01-05-2021

Eda Python Cheat Sheet

Eda Python Pandas
Python For Data Science Cheat Sheet Lists Also See NumPy Arrays
Eda Python Cheat Sheet Download
Exploratory Data Analysis (EDA) And Data Visualization With ...

This PySpark cheat sheet with code samples covers the basics like initializing Spark in Python, loading data, sorting, and repartitioning. Apache Spark is generally known as a fast, general and open-source engine for big data processing, with built-in modules for. Python - Exploratory Data Analysis CheatSheet Reading a CSV file. Use header=None when the columns are not labeled in your csv file. Exploratory data analysis(EDA) With Python. Multiple libraries are available to perform basic EDA but I am going to use pandas and matplotlib for this post. Pandas for data manipulation and matplotlib, well, for plotting graphs. Jupyter Nootbooks to write code and other findings. Jupyter notebooks is kind of diary for data analysis. See full list on elitedatascience.com. DataCamp has created a Seaborn cheat sheet for those who are ready to get started with this data visualization library with the help of a handy one-page reference. You'll see that this cheat sheet presents you with the five basic steps that you can go through to make beautiful statistical graphs in Python.

Related Questions & Answers

Selected Reading

Eda Python Pandas

PythonServer Side ProgrammingProgramming

For data analysis, Exploratory Data Analysis (EDA) must be your first step. Exploratory Data Analysis helps us to −

To give insight into a data set.
Understand the underlying structure.
Extract important parameters and relationships that hold between them.
Test underlying assumptions.

Understanding EDA using sample Data set

To understand EDA using python, we can take the sample data either directly from any website or from your local disk. I’m taking the sample data from the UCI Machine Learning Repository which is publicly available of a red variant of Wine Quality data set and try to grab much insight into the data set using EDA.

Running above script in jupyter notebook, will give output something like below −

To start with,

Firstly, import the necessary library, pandas in the case.
Read the csv file using read_csv() function of pandas library and each data is separated by the delimiter “;” in given data set.
Return the first five observation from the data set with the help of “.head” function provided by the pandas library. We can get last five observation similarly by using the “.tail()” function of pandas library.

We can get the total number of rows and columns from the data set using “.shape” like below −

To find what all columns it contains, of what types and if they contain any value in it or not, with the help of info() function.

By observing the above data, we can conclude −

Data contain an only float an integer value.
All the columns variable are non-null (no-empty or missing value).

Another useful function provided by pandas is describe() which provides the count, mean, standard deviation, minimum and maximum values and the quantities of the data.

From above data, we can conclude that the mean value of each columns is less than the median value (50%) in index column.
There is a huge difference between the 75% and max values of predictors “residual sugar”, “free sulfur dioxide” and “total sulfur dioxide”.
Above two observations, gives an indication that there are extreme values- deviations in our data set.

Couples of key insights we can get from dependent variables are as follow −

In “quality” score scale, 1 comes at the bottom .i.e. poor and 10 comes at the top .i.e. best.
From above we can conclude, none of the observation score 1(poor), 2 and 9, 10(best) score. All the scores are between 3 to 8.

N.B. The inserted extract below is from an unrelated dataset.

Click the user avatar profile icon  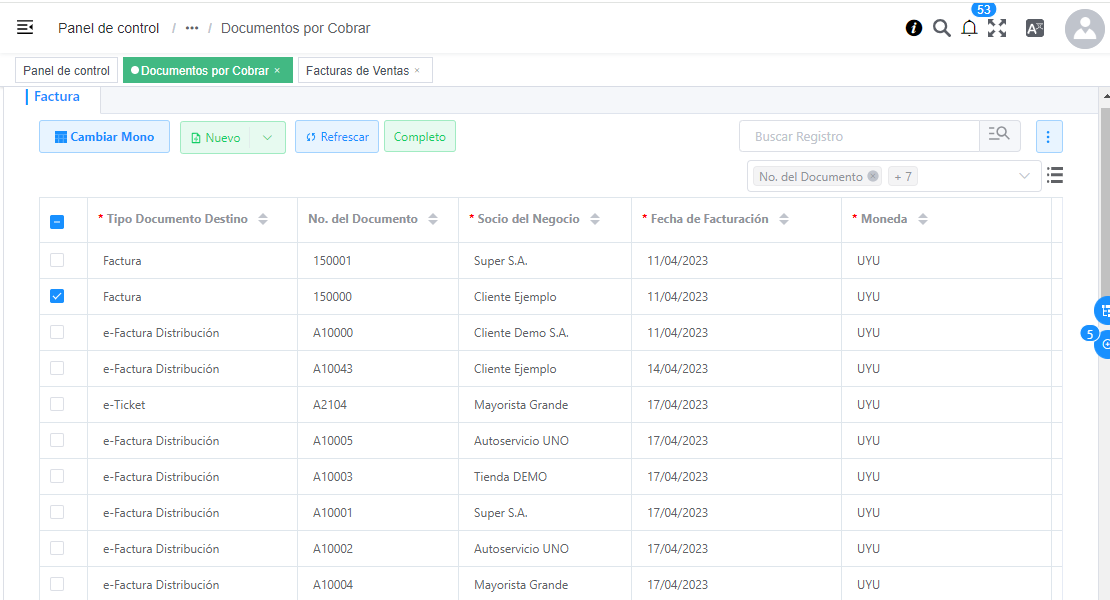pos(1084,29)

Above processed data provide an information on vote count for each quality score in descending order.
Most of the quality are in the range of 5-7.
Least observations are observed in the 3 and 6 categories.

Data Visualizations

To check Missing Values −

We can check missing values in our white-whiskey csv data set with the help of seaborn library. Below is the code to fullfil that −

Output

From above we can see there is no missing values in the dataset. Incase if there is any, we would have seen figure represented by different colour shade on purple background.
With different dataset where there are missing values and you’ll notice the difference.

To check correlation

To check correlation between different values of the dataset, insert below code in our existing dataset −

Output

Above, positive correlation is represented by dark shades and negative correlation by lighter shades.
Changes the value of annot=True, and the output will show you values by which features are correlated to each other in grid-cells.

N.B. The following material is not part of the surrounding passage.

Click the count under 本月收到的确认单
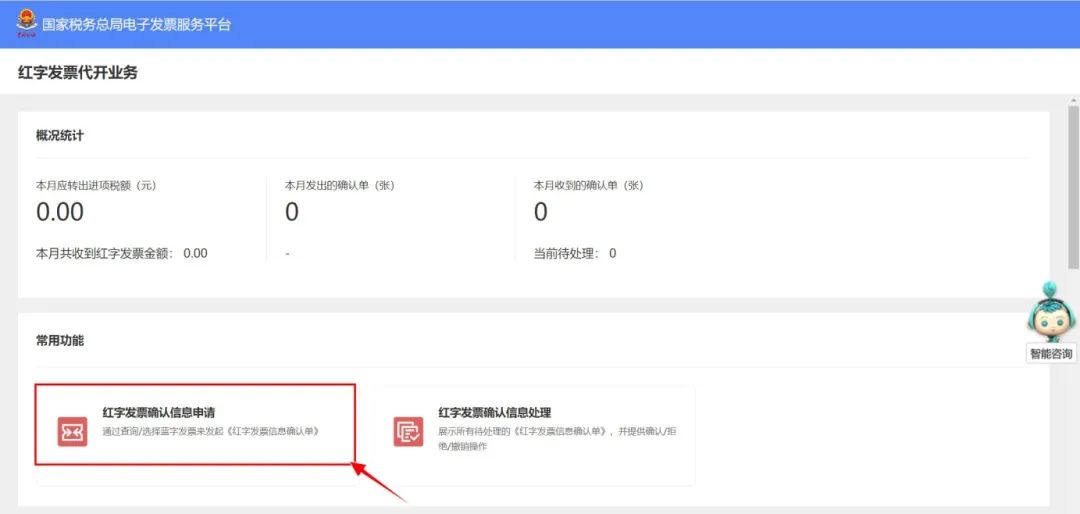The image size is (1080, 514). 541,212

Python For Data Science Cheat Sheet Lists Also See NumPy Arrays

We can generate another correlation matrix with annot=True. Modify your code by adding below lines of code to our existing code −

Output

From above we can see, there is a strong positive correlation of density with residual sugar. However, a strong negative correlation of density and alcohol.
Also, there is no correlation between free sulphur dioxide and quality.

Eda Python Cheat Sheet Download

Explore a dataset and create visual distributions
Identify and eliminate outliers
Uncover correlations between two datasets

Exploratory Data Analysis (EDA) And Data Visualization With ...

Creating an EDA is one of the first steps to building cleaner, more efficient machine learning and AI models. Read the tutorial and try it for yourself!